----- DATA RECORDS -----

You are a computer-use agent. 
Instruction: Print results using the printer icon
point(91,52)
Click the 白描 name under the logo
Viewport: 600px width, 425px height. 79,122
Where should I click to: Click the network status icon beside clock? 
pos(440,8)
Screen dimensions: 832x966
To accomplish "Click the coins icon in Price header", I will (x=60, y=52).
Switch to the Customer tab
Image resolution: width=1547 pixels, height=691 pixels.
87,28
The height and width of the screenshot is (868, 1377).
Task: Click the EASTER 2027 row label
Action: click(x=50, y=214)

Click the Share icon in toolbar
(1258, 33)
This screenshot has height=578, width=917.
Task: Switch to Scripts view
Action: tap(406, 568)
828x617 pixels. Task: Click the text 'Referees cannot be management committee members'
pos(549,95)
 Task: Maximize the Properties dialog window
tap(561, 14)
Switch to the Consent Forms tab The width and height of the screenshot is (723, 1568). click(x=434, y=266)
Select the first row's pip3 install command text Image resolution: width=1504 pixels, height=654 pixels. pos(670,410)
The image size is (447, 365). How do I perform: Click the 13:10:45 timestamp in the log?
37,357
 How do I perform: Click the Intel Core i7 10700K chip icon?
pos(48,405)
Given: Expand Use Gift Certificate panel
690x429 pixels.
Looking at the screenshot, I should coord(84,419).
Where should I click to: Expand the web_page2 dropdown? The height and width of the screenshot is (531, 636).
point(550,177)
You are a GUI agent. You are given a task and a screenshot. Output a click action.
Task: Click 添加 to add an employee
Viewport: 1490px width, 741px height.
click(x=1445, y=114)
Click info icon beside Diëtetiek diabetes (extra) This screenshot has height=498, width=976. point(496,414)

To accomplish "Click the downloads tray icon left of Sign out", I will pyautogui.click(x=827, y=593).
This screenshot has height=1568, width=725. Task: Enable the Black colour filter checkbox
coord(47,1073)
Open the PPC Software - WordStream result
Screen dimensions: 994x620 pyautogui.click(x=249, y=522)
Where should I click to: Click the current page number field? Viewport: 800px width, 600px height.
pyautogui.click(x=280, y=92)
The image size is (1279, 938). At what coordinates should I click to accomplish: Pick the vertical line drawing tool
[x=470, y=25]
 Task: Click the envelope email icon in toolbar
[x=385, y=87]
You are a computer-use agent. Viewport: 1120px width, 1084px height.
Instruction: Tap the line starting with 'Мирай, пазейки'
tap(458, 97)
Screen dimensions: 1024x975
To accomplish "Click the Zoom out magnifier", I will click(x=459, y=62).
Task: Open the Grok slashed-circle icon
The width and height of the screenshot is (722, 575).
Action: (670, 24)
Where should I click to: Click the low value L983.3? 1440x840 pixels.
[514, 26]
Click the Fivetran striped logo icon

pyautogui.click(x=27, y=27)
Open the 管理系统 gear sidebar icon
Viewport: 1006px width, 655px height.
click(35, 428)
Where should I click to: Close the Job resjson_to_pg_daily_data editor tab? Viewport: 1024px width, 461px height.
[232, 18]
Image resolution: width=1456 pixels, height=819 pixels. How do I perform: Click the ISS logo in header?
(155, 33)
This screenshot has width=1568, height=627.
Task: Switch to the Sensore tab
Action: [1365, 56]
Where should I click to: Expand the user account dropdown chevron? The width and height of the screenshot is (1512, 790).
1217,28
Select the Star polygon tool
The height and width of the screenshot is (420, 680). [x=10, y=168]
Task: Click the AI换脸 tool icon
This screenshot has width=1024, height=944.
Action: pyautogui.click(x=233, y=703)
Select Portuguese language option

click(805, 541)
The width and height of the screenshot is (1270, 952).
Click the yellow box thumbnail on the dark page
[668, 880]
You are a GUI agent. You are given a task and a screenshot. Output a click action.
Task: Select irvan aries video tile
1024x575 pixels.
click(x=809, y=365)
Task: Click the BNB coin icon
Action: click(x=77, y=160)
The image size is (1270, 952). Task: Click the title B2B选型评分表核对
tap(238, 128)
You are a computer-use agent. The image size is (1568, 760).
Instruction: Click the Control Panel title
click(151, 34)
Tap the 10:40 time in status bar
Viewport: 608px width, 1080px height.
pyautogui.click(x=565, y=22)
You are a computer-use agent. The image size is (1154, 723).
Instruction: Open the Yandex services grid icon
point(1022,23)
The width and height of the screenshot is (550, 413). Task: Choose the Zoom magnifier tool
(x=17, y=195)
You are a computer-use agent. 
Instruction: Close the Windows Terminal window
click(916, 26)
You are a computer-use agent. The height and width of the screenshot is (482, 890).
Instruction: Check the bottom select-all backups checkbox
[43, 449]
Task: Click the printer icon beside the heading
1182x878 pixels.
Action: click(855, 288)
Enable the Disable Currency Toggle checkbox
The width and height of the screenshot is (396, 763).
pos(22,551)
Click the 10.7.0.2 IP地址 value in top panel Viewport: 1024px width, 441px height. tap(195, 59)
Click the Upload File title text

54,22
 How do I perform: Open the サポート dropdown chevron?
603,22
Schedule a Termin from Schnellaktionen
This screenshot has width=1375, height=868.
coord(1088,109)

-----

● **PROBLEM REQUIREMENTS**:
Would you restate the entries word for word, omitting none?

● **SOLUTION FOR THIS TASK**:
You are a computer-use agent. 
Instruction: Print results using the printer icon
point(91,52)
Click the 白描 name under the logo
Viewport: 600px width, 425px height. 79,122
Where should I click to: Click the network status icon beside clock? 
pos(440,8)
Screen dimensions: 832x966
To accomplish "Click the coins icon in Price header", I will (x=60, y=52).
Switch to the Customer tab
Image resolution: width=1547 pixels, height=691 pixels.
87,28
The height and width of the screenshot is (868, 1377).
Task: Click the EASTER 2027 row label
Action: click(x=50, y=214)

Click the Share icon in toolbar
(1258, 33)
This screenshot has height=578, width=917.
Task: Switch to Scripts view
Action: tap(406, 568)
828x617 pixels. Task: Click the text 'Referees cannot be management committee members'
pos(549,95)
 Task: Maximize the Properties dialog window
tap(561, 14)
Switch to the Consent Forms tab The width and height of the screenshot is (723, 1568). click(x=434, y=266)
Select the first row's pip3 install command text Image resolution: width=1504 pixels, height=654 pixels. pos(670,410)
The image size is (447, 365). How do I perform: Click the 13:10:45 timestamp in the log?
37,357
 How do I perform: Click the Intel Core i7 10700K chip icon?
pos(48,405)
Given: Expand Use Gift Certificate panel
690x429 pixels.
Looking at the screenshot, I should coord(84,419).
Where should I click to: Expand the web_page2 dropdown? The height and width of the screenshot is (531, 636).
point(550,177)
You are a GUI agent. You are given a task and a screenshot. Output a click action.
Task: Click 添加 to add an employee
Viewport: 1490px width, 741px height.
click(x=1445, y=114)
Click info icon beside Diëtetiek diabetes (extra) This screenshot has height=498, width=976. point(496,414)

To accomplish "Click the downloads tray icon left of Sign out", I will pyautogui.click(x=827, y=593).
This screenshot has height=1568, width=725. Task: Enable the Black colour filter checkbox
coord(47,1073)
Open the PPC Software - WordStream result
Screen dimensions: 994x620 pyautogui.click(x=249, y=522)
Where should I click to: Click the current page number field? Viewport: 800px width, 600px height.
pyautogui.click(x=280, y=92)
The image size is (1279, 938). At what coordinates should I click to accomplish: Pick the vertical line drawing tool
[x=470, y=25]
 Task: Click the envelope email icon in toolbar
[x=385, y=87]
You are a computer-use agent. Viewport: 1120px width, 1084px height.
Instruction: Tap the line starting with 'Мирай, пазейки'
tap(458, 97)
Screen dimensions: 1024x975
To accomplish "Click the Zoom out magnifier", I will click(x=459, y=62).
Task: Open the Grok slashed-circle icon
The width and height of the screenshot is (722, 575).
Action: (670, 24)
Where should I click to: Click the low value L983.3? 1440x840 pixels.
[514, 26]
Click the Fivetran striped logo icon

pyautogui.click(x=27, y=27)
Open the 管理系统 gear sidebar icon
Viewport: 1006px width, 655px height.
click(35, 428)
Where should I click to: Close the Job resjson_to_pg_daily_data editor tab? Viewport: 1024px width, 461px height.
[232, 18]
Image resolution: width=1456 pixels, height=819 pixels. How do I perform: Click the ISS logo in header?
(155, 33)
This screenshot has width=1568, height=627.
Task: Switch to the Sensore tab
Action: [1365, 56]
Where should I click to: Expand the user account dropdown chevron? The width and height of the screenshot is (1512, 790).
1217,28
Select the Star polygon tool
The height and width of the screenshot is (420, 680). [x=10, y=168]
Task: Click the AI换脸 tool icon
This screenshot has width=1024, height=944.
Action: pyautogui.click(x=233, y=703)
Select Portuguese language option

click(805, 541)
The width and height of the screenshot is (1270, 952).
Click the yellow box thumbnail on the dark page
[668, 880]
You are a GUI agent. You are given a task and a screenshot. Output a click action.
Task: Select irvan aries video tile
1024x575 pixels.
click(x=809, y=365)
Task: Click the BNB coin icon
Action: click(x=77, y=160)
The image size is (1270, 952). Task: Click the title B2B选型评分表核对
tap(238, 128)
You are a computer-use agent. The image size is (1568, 760).
Instruction: Click the Control Panel title
click(151, 34)
Tap the 10:40 time in status bar
Viewport: 608px width, 1080px height.
pyautogui.click(x=565, y=22)
You are a computer-use agent. The image size is (1154, 723).
Instruction: Open the Yandex services grid icon
point(1022,23)
The width and height of the screenshot is (550, 413). Task: Choose the Zoom magnifier tool
(x=17, y=195)
You are a computer-use agent. 
Instruction: Close the Windows Terminal window
click(916, 26)
You are a computer-use agent. The height and width of the screenshot is (482, 890).
Instruction: Check the bottom select-all backups checkbox
[43, 449]
Task: Click the printer icon beside the heading
1182x878 pixels.
Action: click(855, 288)
Enable the Disable Currency Toggle checkbox
The width and height of the screenshot is (396, 763).
pos(22,551)
Click the 10.7.0.2 IP地址 value in top panel Viewport: 1024px width, 441px height. tap(195, 59)
Click the Upload File title text

54,22
 How do I perform: Open the サポート dropdown chevron?
603,22
Schedule a Termin from Schnellaktionen
This screenshot has width=1375, height=868.
coord(1088,109)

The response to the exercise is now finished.